In connection with the other thread stemming from my post, I think through some combination of erasers, scrubbers, and such the track and (metal) wheels will be taken care of. The engine makes it around the track fairly well after the use of sandpaper to the rails.

This train set and layout is 22 years old, and has set idle for 99.9% of that time hanging from chains in our former and present garage. I'm in the process of selling it. It never connected with my kids when they were 12-13. Perhaps 10-12 would have made a bigger impact. They were caught up in sports and the dawn of the personal computer age. When I was that age I was well into trains, but bowed in by the time I was 14. Fun and useful to my life, but I moved far away from those interests. All technical and science. I sill occasionally happen on big layouts in various communities to note the changes. They are going digital now.

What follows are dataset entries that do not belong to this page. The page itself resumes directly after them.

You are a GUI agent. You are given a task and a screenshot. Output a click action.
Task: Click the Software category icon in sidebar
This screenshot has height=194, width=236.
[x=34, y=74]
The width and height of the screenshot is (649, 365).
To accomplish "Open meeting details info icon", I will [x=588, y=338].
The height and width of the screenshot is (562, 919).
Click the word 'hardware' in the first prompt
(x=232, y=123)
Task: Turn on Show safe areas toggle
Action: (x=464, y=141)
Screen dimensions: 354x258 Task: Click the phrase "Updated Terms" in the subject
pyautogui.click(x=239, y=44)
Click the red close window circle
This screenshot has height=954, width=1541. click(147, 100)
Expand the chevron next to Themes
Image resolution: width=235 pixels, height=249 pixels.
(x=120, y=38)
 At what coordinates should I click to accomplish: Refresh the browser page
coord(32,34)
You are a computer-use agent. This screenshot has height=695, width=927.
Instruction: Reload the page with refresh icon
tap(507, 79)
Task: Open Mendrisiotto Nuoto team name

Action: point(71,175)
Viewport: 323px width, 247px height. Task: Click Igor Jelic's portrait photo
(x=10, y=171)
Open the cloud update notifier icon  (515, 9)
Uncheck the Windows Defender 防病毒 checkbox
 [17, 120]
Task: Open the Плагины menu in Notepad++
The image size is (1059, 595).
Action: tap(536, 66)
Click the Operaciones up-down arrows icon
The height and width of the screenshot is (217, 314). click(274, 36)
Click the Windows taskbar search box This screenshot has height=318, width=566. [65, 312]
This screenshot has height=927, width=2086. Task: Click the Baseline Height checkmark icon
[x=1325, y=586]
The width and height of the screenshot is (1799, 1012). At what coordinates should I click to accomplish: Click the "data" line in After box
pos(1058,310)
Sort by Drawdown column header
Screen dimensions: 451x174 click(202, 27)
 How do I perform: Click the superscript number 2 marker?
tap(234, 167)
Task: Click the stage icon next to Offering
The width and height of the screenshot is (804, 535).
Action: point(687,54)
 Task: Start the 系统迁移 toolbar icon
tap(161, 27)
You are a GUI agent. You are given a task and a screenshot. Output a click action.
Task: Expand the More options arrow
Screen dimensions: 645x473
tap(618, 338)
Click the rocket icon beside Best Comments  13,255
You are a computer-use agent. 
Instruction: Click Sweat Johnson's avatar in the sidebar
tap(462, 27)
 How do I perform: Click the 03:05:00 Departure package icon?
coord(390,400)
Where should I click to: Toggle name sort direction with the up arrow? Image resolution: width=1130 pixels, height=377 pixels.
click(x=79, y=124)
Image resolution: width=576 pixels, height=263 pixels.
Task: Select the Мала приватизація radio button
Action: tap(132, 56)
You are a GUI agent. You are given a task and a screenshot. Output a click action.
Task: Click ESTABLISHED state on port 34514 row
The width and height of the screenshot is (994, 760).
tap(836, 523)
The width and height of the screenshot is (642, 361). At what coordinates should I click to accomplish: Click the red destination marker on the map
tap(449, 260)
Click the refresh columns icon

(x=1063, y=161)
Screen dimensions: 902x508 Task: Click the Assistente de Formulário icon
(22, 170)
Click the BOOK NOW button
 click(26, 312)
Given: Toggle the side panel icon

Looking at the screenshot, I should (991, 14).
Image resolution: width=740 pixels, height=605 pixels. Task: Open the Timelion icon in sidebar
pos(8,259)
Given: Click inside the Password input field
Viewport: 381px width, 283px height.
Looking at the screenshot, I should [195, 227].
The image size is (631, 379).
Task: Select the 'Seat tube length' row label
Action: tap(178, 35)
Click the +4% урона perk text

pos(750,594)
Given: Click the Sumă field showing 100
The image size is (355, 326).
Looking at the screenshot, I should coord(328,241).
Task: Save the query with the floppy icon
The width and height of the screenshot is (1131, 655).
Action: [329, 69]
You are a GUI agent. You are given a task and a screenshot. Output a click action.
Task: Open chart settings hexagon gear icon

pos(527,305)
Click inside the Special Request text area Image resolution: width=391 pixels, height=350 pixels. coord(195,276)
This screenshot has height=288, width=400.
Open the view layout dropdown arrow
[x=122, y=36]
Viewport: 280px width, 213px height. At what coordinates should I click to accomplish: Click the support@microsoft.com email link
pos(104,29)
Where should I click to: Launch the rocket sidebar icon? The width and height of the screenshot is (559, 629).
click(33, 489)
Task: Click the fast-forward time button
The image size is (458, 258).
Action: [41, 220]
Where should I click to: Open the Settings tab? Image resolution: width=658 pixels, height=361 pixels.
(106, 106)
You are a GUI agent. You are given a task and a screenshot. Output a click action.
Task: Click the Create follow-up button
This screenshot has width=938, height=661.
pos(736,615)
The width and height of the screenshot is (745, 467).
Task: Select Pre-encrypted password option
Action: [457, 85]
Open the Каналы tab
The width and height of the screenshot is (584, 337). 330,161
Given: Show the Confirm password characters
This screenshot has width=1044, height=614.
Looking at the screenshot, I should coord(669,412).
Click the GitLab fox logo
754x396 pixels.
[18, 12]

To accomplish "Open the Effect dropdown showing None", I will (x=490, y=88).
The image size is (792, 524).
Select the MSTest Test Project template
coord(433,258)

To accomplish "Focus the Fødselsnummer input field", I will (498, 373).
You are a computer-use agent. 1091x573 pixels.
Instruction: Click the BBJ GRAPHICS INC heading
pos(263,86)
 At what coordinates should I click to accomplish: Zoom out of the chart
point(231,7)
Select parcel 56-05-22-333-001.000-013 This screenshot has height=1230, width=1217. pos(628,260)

If after all this time there's something to worry about, I think it's lubrication in the gears and such under the body. I saved the exploded diagram of the engine, and it looks like there are key points that might require a spot of light oil. I'll take care of that tomorrow.

Reply to
W. eWatson

I had a similar problem with a loco that had been in storage for about 15 years - Seemed the oil or grease applied in the factory had 'gone off' in some way - I was in luck as a friend had an ultrasonic cleaner (usually used for jewelry) which got a surprising amount of dirt out of the chassis/engine - Used a little sewing machine oil to re-lubricate and it ran better than when new.

Mike

Reply to
Mike Smith

The OP wants to Sell it.

Reply to
LD

But would you want to get a machinist involved? With a 20 something Athearn loco?